Bildungsministerin Bettina Martin und Oberbürgermeister Silvio Witt haben am Donnerstag 50 digitale Endgeräte an Schülerinnen und Schüler der Regionalen Schule Mitte „Fritz Reuter“ übergeben. In unserem Land stehen über das sogenannte Endgeräteprogramm des DigitalPaktes Schule insgesamt 11 Millionen Euro für die Anschaffung dieser Geräte zur Verfügung.

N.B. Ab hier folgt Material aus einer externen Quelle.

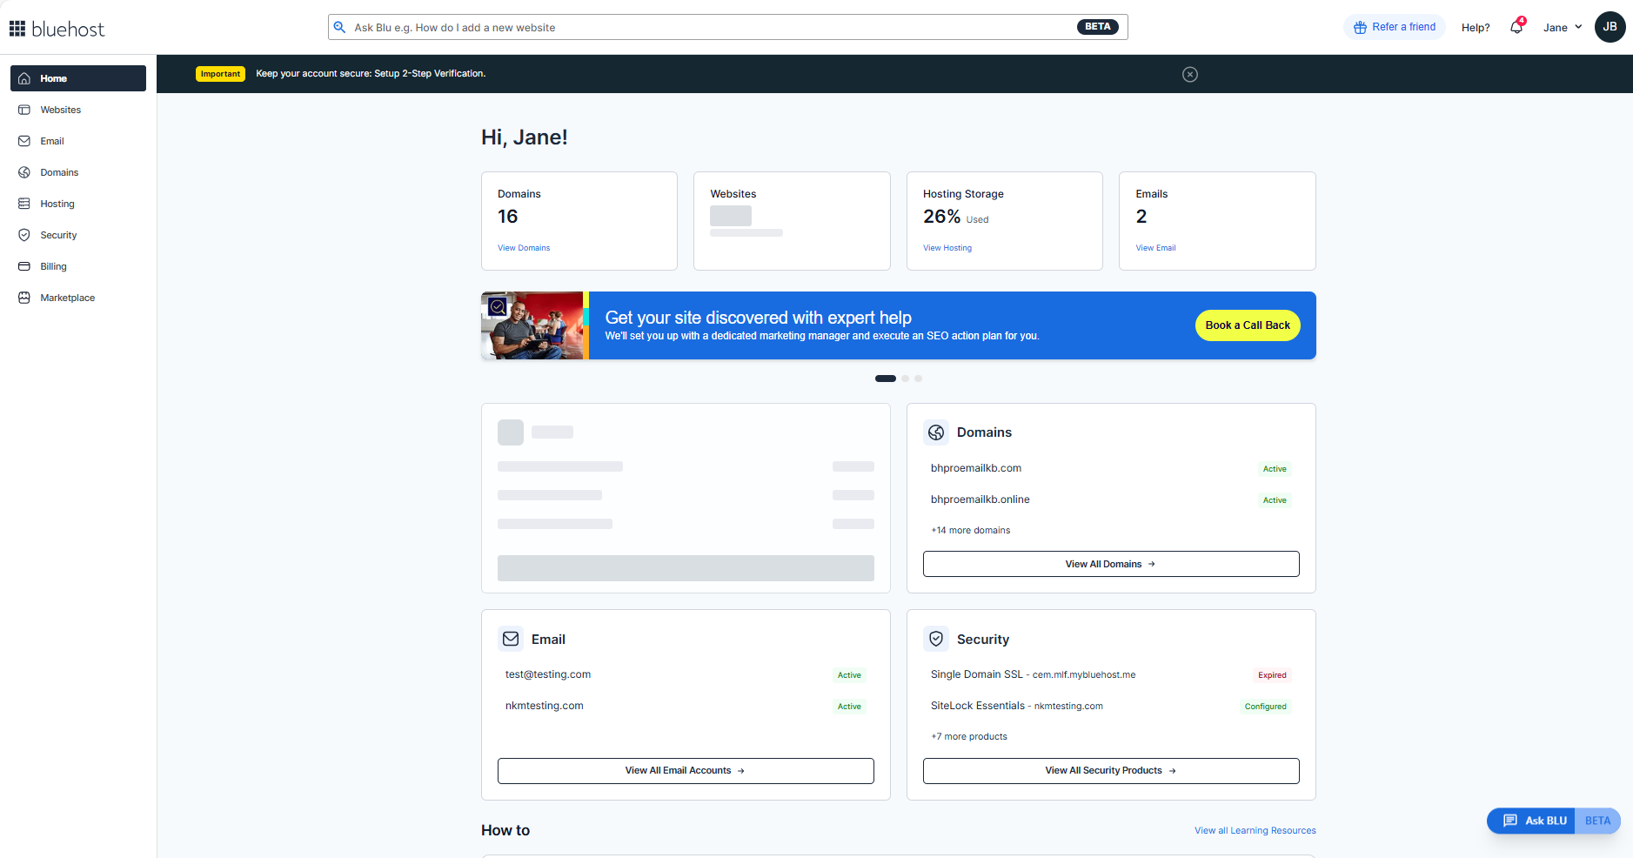The width and height of the screenshot is (1633, 858).
Task: Open View All Security Products
Action: (x=1110, y=770)
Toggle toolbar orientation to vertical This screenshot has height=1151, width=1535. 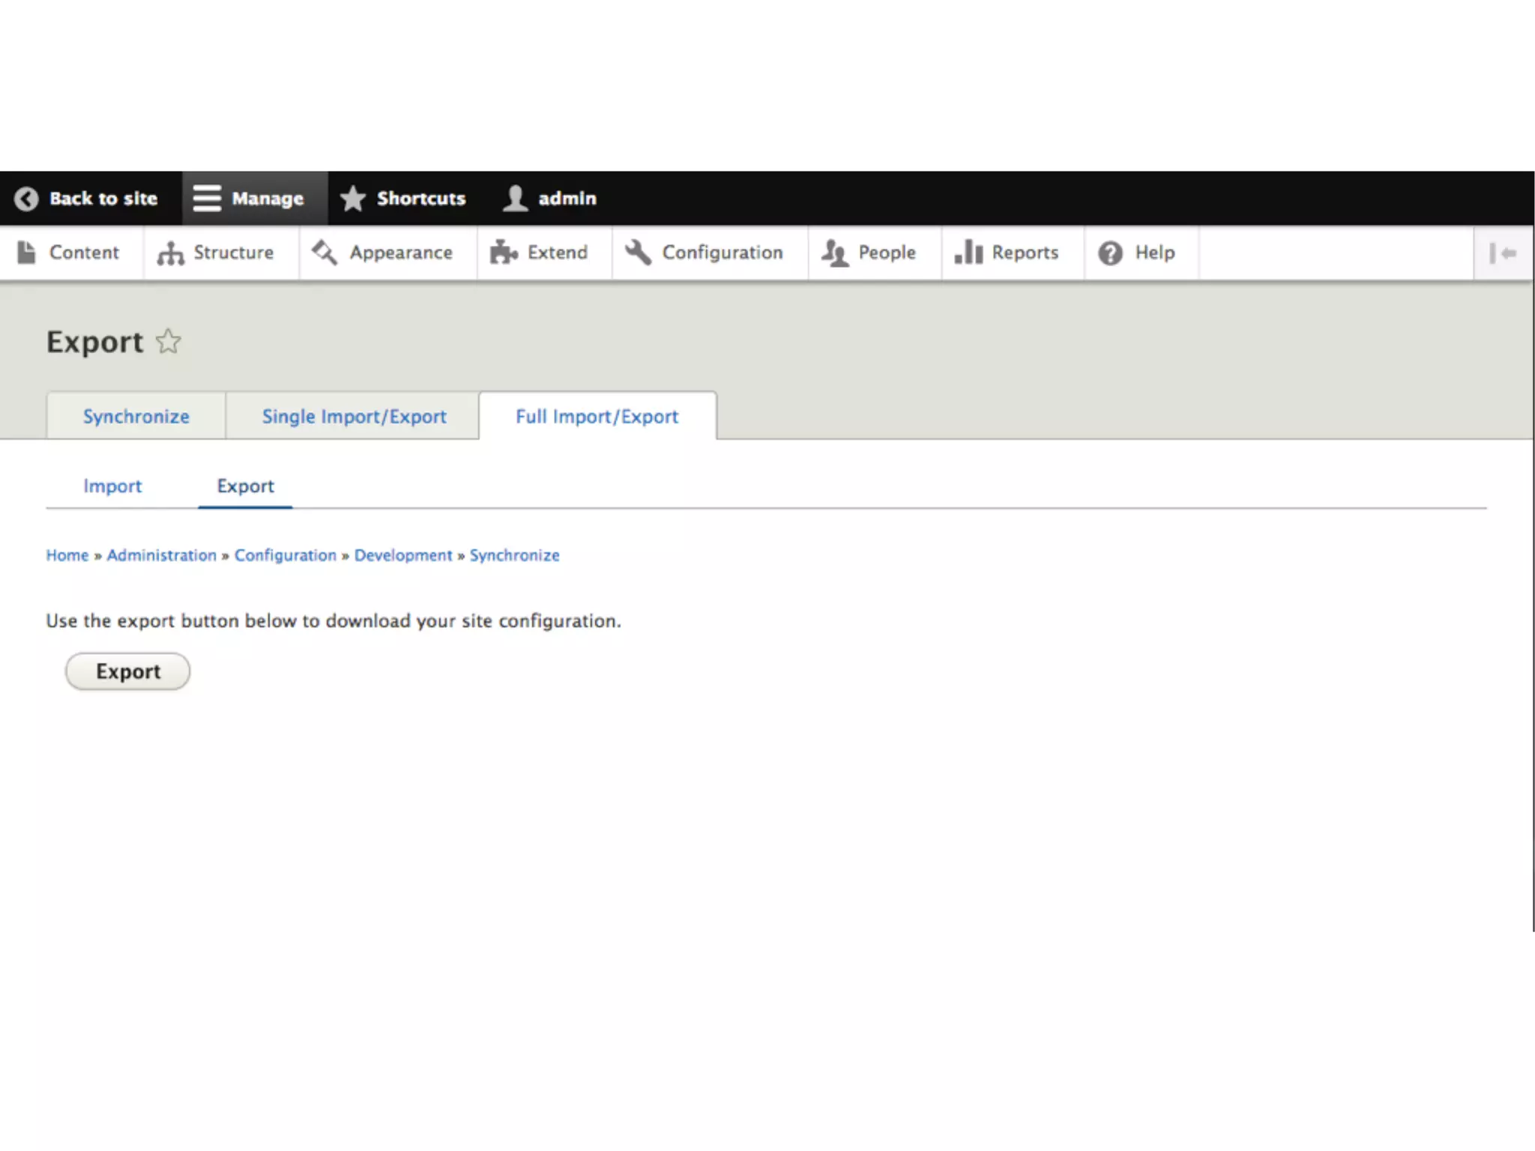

"Digitales Lernen war eine große Herausforderung in Corona-Zeiten und besonders für Mädchen und Jungen, die während des eingeschränkten Schulbetriebes nicht auf einen Computer zurückgreifen können", betonte Oberbürgermeister Silvio Witt. Der Herausforderung habe man sich gemeinsam mit dem Land gestellt. Damit alle Schülerinnen und Schüler unabhängig von ihrer Herkunft auch in diesen Zeiten gut unterrichtet werden, hat sich die Vier-Tore-Stadt um die Förderung vom Land bemüht. Mit Hilfe von Geldern aus dem Sofortausstattungsprogramm können insgesamt 528 Endgeräte in den nächsten Monaten den städtischen Schulen zur Verfügung gestellt werden.

Neben dem Sofortprogramm für die mobilen Endgeräte stattet die Vier-Tore-Stadt ihre Schulen im Rahmen des DigitalPaktes zudem mit Anzeige- und Interaktionsgeräten, digitalen Arbeitsgeräten und schulischem WLAN aus. In diesem Jahr wurde an der Grundschule Mitte und der Regionalen Schule Mitte mit der Umsetzung begonnen. Finanziert wurden die Maßnahmen durch Eigenmittel der Vier-Tore-Stadt, sowie durch Fördermittel aus dem DigitalPakt in Höhe von rund 155.000 Euro für die Grundschule und rund 180.000 Euro für die Regionale Schule. Im nächsten Jahr wird mit der digitalen Ausstattung an vier weiteren Schulen fortgefahren.